Streamlit turns data scripts into shareable web apps in minutes.

In [None]:
# Example Streamlit app code (save as app.py to run)
streamlit_code = '''
import streamlit as st
import pandas as pd
import numpy as np
import plotly.express as px

st.title("Data Science Tools Dashboard")
st.write("Interactive dashboard built with Streamlit")

# Sidebar controls
st.sidebar.header("Controls")
data_size = st.sidebar.slider("Data Size", 100, 1000, 500)
noise_level = st.sidebar.slider("Noise Level", 0.0, 1.0, 0.1)

# Generate data
np.random.seed(42)
x = np.linspace(0, 10, data_size)
y = np.sin(x) + noise_level * np.random.randn(data_size)

# Create DataFrame
df = pd.DataFrame({"x": x, "y": y})

# Display data
st.subheader("Generated Data")
st.dataframe(df.head())

# Interactive plot
st.subheader("Interactive Plot")
fig = px.line(df, x="x", y="y", title="Sine Wave with Noise")
st.plotly_chart(fig, use_container_width=True)

# Statistics
st.subheader("Statistics")
col1, col2 = st.columns(2)
with col1:
    st.metric("Mean Y", f"{np.mean(y):.3f}")
    st.metric("Std Y", f"{np.std(y):.3f}")
with col2:
    st.metric("Min Y", f"{np.min(y):.3f}")
    st.metric("Max Y", f"{np.max(y):.3f}")
'''

print("Streamlit app code generated.
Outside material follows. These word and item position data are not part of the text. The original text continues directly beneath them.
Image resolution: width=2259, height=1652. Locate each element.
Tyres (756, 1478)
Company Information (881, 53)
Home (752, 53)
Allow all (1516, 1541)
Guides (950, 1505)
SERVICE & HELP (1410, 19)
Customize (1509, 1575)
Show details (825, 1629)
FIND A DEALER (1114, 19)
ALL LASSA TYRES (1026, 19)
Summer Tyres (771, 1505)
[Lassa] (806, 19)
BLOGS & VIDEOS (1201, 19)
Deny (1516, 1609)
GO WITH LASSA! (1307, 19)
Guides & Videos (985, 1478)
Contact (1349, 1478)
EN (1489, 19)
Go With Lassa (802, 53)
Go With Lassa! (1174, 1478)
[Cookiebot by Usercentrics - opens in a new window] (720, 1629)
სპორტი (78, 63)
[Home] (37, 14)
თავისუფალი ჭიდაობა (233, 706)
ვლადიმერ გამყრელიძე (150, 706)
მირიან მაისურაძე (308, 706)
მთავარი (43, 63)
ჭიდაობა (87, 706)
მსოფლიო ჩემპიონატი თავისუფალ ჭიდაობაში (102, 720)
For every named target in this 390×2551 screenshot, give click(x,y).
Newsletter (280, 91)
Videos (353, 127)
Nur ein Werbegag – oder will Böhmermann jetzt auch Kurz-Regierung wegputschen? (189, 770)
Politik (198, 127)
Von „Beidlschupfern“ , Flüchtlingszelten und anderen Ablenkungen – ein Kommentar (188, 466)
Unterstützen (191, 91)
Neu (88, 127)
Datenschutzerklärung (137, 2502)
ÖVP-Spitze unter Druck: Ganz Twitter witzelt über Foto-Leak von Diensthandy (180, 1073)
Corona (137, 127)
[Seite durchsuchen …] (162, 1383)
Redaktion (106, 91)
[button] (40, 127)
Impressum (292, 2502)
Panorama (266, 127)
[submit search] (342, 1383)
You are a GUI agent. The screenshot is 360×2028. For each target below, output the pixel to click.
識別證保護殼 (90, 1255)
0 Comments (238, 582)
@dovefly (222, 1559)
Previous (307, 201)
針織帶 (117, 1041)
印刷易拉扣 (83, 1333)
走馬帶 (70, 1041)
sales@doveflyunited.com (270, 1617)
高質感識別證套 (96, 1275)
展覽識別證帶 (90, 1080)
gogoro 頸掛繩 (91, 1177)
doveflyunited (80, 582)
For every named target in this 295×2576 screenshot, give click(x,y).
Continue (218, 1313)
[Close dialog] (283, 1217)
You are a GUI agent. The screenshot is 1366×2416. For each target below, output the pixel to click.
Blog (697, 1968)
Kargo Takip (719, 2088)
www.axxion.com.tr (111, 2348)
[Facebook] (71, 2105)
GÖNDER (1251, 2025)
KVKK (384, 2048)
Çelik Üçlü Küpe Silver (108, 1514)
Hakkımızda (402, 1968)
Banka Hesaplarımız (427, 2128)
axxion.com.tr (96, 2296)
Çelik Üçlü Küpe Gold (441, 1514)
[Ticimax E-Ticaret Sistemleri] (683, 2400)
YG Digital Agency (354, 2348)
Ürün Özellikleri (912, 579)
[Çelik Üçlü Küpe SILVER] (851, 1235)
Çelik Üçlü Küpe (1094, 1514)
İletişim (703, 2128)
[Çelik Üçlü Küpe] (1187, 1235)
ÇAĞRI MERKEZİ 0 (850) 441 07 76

Save this as 'app.py' and run with: streamlit run app.py")
print("\nSample app code:")
print(streamlit_code[:500] + "...")

## 8. Modern Python Data Science Stack

### Essential Libraries for 2024+:

**Data Manipulation:**
- `polars` - Fast DataFrames with lazy evaluation
- `pandas` - Still the standard for many workflows
- `dask` - Parallel computing with pandas-like API

**Machine Learning:**
- `scikit-learn` - Traditional ML algorithms
- `xgboost` - Gradient boosting
- `lightgbm` - Fast gradient boosting
- `catboost` - Gradient boosting with categorical support

**Deep Learning:**
- `tensorflow`/`keras` - Production-ready deep learning
- `pytorch` - Research-friendly deep learning
- `jax` - High-performance numerical computing

**Visualization:**
- `plotly` - Interactive visualizations
- `altair` - Declarative statistical visualization
- `seaborn` - Statistical plots
- `matplotlib` - Foundation plotting library

**MLOps:**
- `mlflow` - Experiment tracking
- `dvc` - Data version control
- `bentoml` - Model serving
- `streamlit` - Rapid app development

**Feature Engineering:**
- `featuretools` - Automated feature engineering
- `tsfresh` - Time series feature extraction
- `category_encoders` - Advanced categorical encoding

## Best Practices for Modern Data Science

1. **Use lazy evaluation** when possible (Polars, Dask)
2. **Leverage GPU acceleration** for deep learning and large datasets
3. **Track experiments** systematically with MLflow or similar tools
4. **Automate feature engineering** to reduce manual effort
5. **Interpret models** using SHAP or LIME for transparency
6. **Build interactive dashboards** for stakeholder communication
7. **Use version control** for both code and data
8. **Containerize environments** with Docker for reproducibility
9. **Monitor model performance** in production
10. **Stay updated** with rapidly evolving tools and techniques

## Resources for Learning Modern Tools

- [Polars Documentation](https://pola.rs/docs/)
- [Plotly Documentation](https://plotly.com/python/)
- [XGBoost Guide](https://xgboost.readthedocs.io/)
- [MLflow Tracking](https://mlflow.org/docs/latest/tracking.html)
- [Streamlit Documentation](https://docs.streamlit.io/)
- [Featuretools Guide](https://featuretools.alteryx.com/)
- [SHAP Documentation](https://shap.readthedocs.io/)

These tools represent the cutting edge of data science and will help you build more efficient, scalable, and impactful solutions.